Young Ryan was somewhat of a tearaway. He was 12 when I started learning my trade, and was like a real criminal, only smaller. His debut offence was stealing 2 A to Z’s from the local garage at the age of 11. This bemuses me straight away, other than a brief stint at a relatives address in northern Scotland and his frequent appearances at court, Ryan has never gone more than a mile or two from his home address, or prison. He doesn’t need an A to Z.

He was a prolific local car thief and burglar, who occasionally also got drunk or stoned and did silly things, but his main activities made him very very unpopular with the locals.

To give you an example, in the week before I came out of training school, there was a suspicious death where a young woman fell from the 13th floor of a tower block. It was never established whether she jumped, fell accidentally or was pushed, but she had a handbag on her when she went over the balcony. Ryan and one of his friends saw her land, ran over, took the handbag off her shattered body and legged it, going through the contents as they ran.

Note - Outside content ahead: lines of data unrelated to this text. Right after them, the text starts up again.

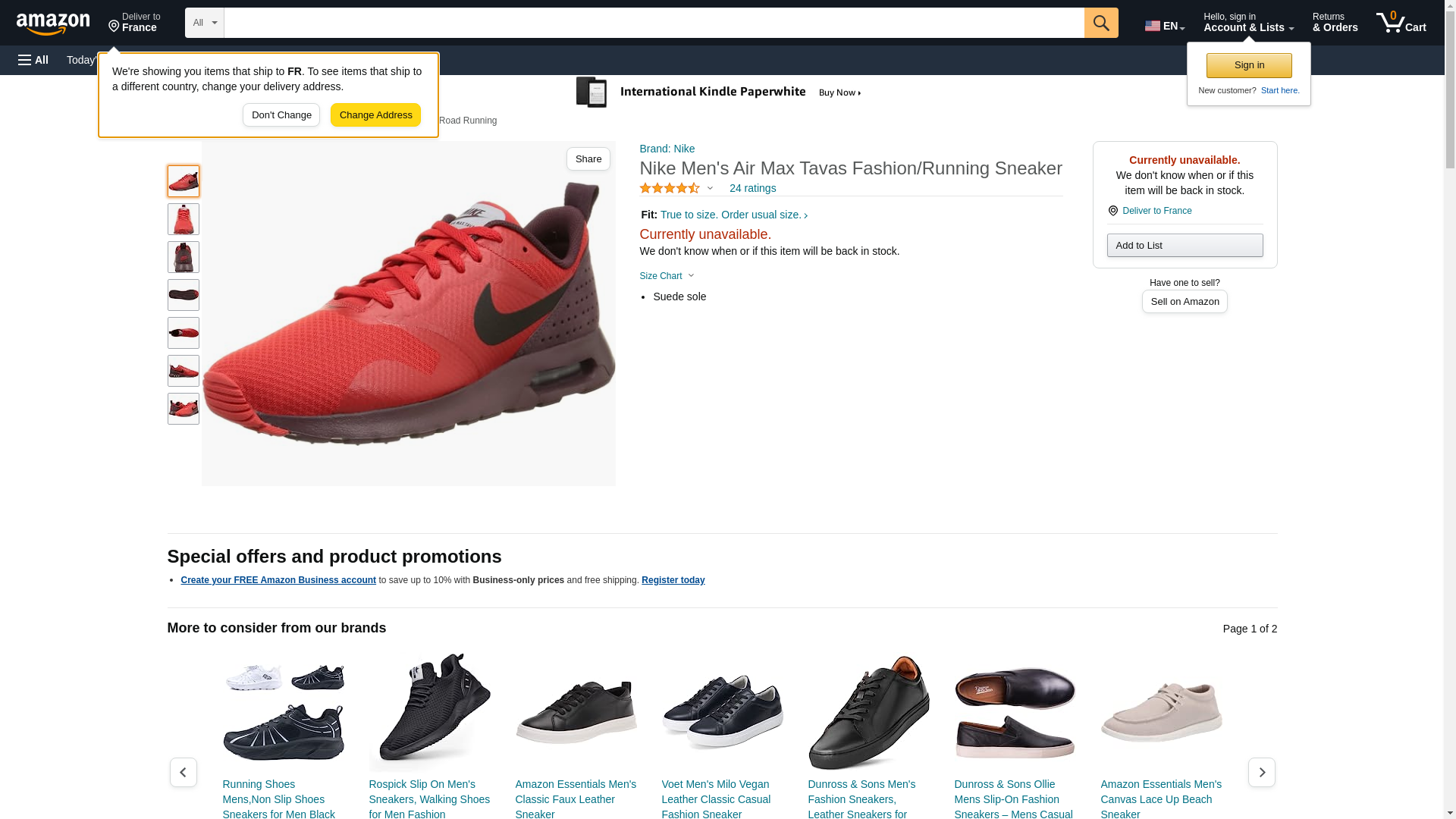The width and height of the screenshot is (1456, 819).
Task: Select the second shoe thumbnail image
Action: coord(184,219)
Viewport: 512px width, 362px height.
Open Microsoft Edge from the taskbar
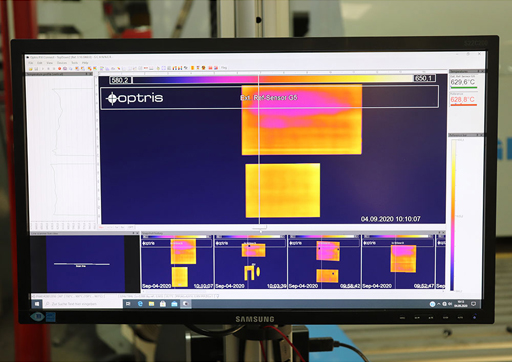(x=140, y=304)
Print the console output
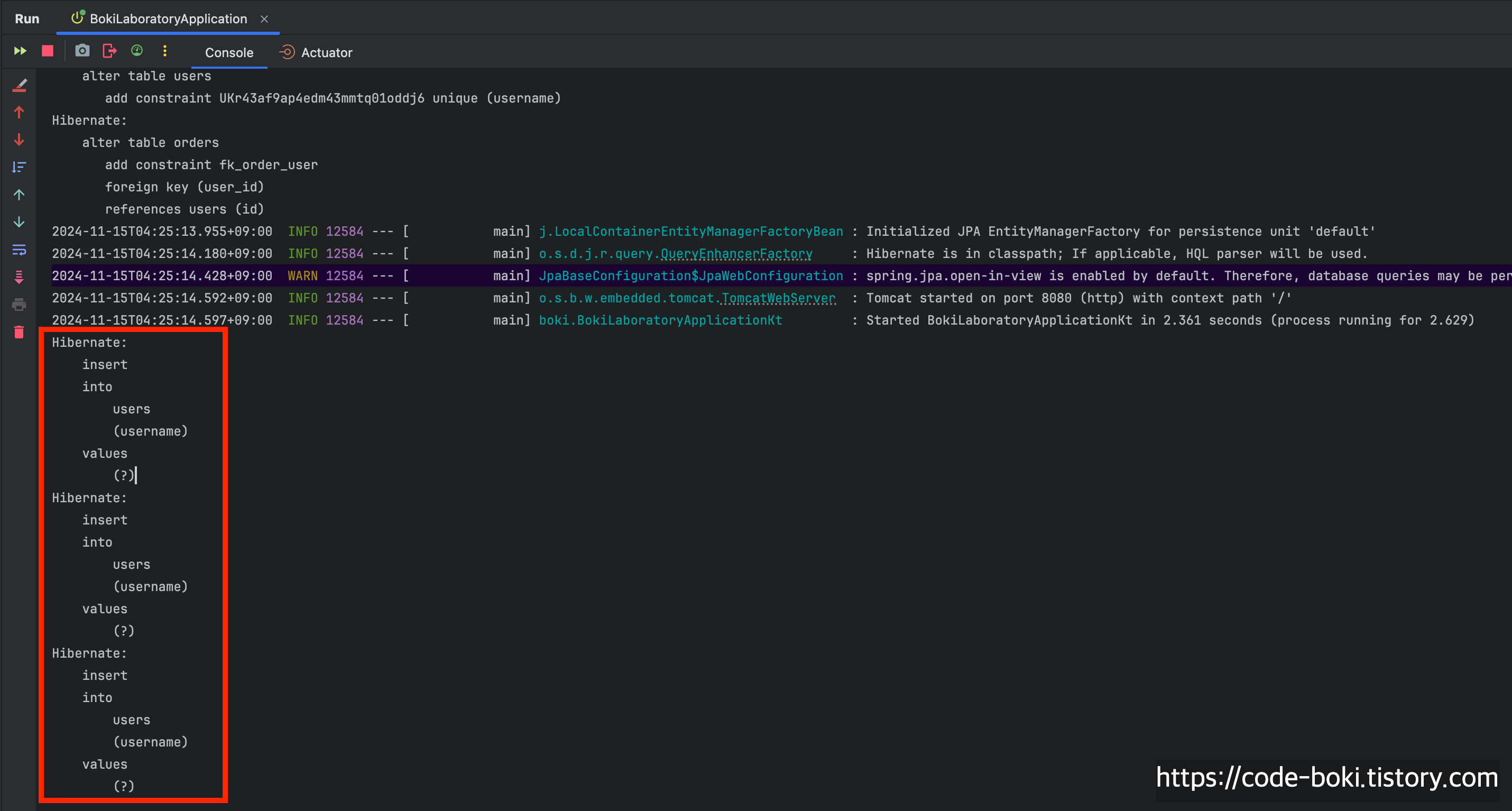1512x811 pixels. click(20, 305)

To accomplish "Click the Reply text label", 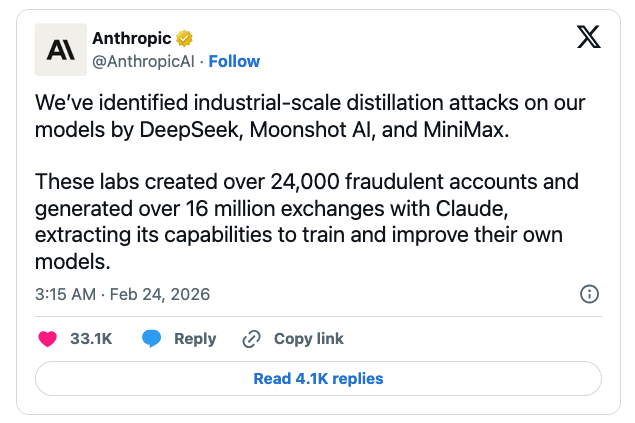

Although the people who told the police this wouldn’t say it in a witness statement, they did say it to other people who had a different approach to justice.

He was warned to pack it in by local residents who preferred to deal with matters themselves, which happens frequently. He didn’t heed these warnings, and then one day he went missing. That is to say, he went missing for longer than usual. Kids like him and Jonathan don’t get up, go to school, come home, do their homework then negotiate about their bedtime. They have chaotic lifestyles, stay out all night getting up to god knows what, and when they go missing it’s a while before anyone realises they’re actually gone, not just living life their way.

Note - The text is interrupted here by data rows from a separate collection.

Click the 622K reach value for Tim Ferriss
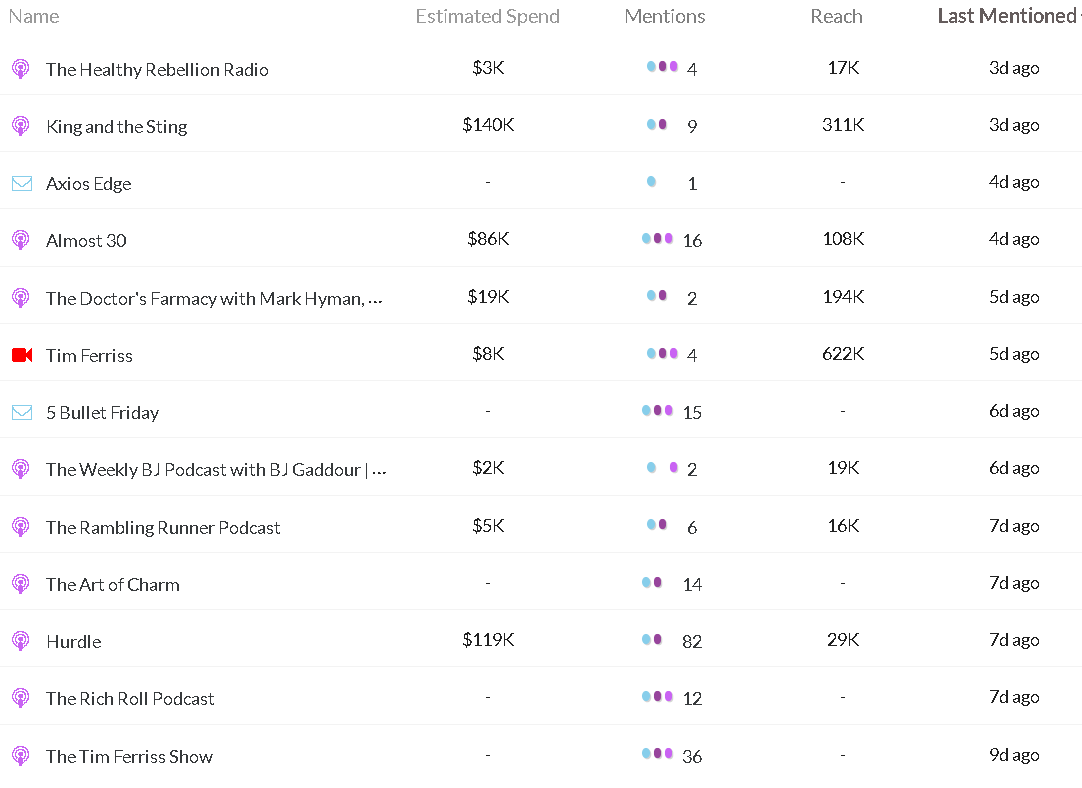 (843, 354)
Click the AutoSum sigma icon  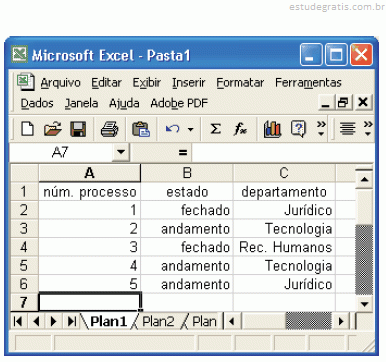pyautogui.click(x=216, y=129)
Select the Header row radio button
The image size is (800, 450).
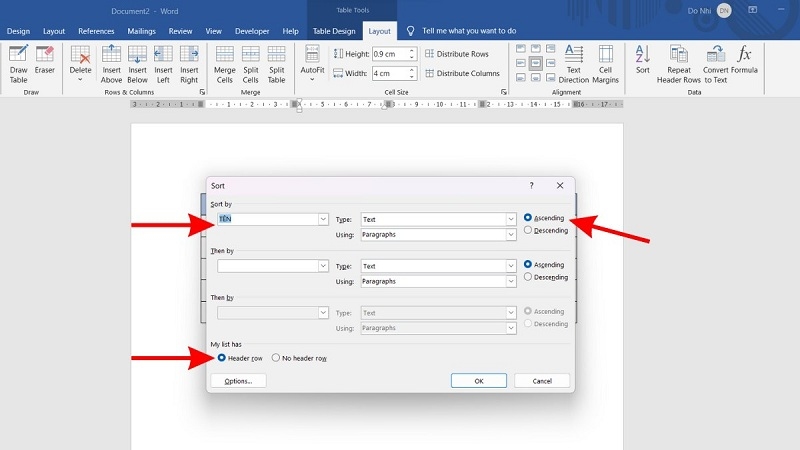222,358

In his case, he had been abducted by a few locals who were sick of his constant thieving. He hadn’t heeded the warnings, so he was taken to an abandoned council flat, ironically in the same block where the young woman had fallen to her death. He was given a damn good beating, and was tied up spreadeagled on a bed there. He said later he was so scared he was going to be murdered, he dug his nails into the palms of his hands until he bled, then smeared some of his blood round the back of the bed posts, so there would be DNA left behind once he’d been killed. After some more beatings and some sexual assault too, he was thrown into a canal and left for dead.

He hasn’t learnt, he still steals cars, burgles houses and shoplifts, and probably commits 5 of those offences for each one that we actually get to know about. A couple of years ago, someone who was similarly unenamoured with his behaviour fed Ryan to his Rottweiler and ‘cheered the dog on’ to quote the crime report. Not quite as severe on this occasion, he had several good bite wounds to his arm but that was about it. When he has random drunken fights with people, he tends to lose, so I can see Ryan encountering further rough justice.

His offending will not stop, his ability to avoid detection will not increase (he’s been arrested 36 times, yet still keeps getting caught). Ryan will keep going until he does something very silly and gets a long sentence, or until he motivates someone enough to propel him into being a Natural Selection post.